In all cases, the GA will call this module thousands of times, making the optimization process extremely slow and limiting the use of higher-fidelity approaches, thus reducing their ability to capture complex and nonlinear effects.

To reduce the computational cost associated with the simulations, the direct evaluation of the cost function is replaced with a SRBF SM. The adopted approach is based on the one proposed in [18,25], where a generalized multi-fidelity meta-model was presented for design- and operational-space exploration and applied to applications such as hydrofoil optimization and ship performance prediction. The approach aims to efficiently approximate complex objective functions $f\left(x\right)$, such as $AE{P}_{12}$ in Equation (1), through a regression model based on regression functions that are defined and refined using a limited number of full-order model (FOR) computations.

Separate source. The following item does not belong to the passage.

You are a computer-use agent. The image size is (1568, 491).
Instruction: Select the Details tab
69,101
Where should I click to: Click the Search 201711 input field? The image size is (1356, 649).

In the original method, starting with low-fidelity models ${\tilde{f}}_N\left(x\right)$, which provide coarse but inexpensive predictions, higher-fidelity corrections ${ϵ}_l\left(x\right)$ are progressively added using a hierarchical error correction scheme combined with an adaptive sampling method. At each fidelity level, the difference between the model predictions and the next higher-fidelity simulations is calculated and used to update the approximation. Here, the implementation is simplified to the single level of fidelity offered by the BEMT wind turbine rotor simulation. For completeness, we report the general version of the formulation, accounting for a generic case in which low-fidelity and high-fidelity models are employed.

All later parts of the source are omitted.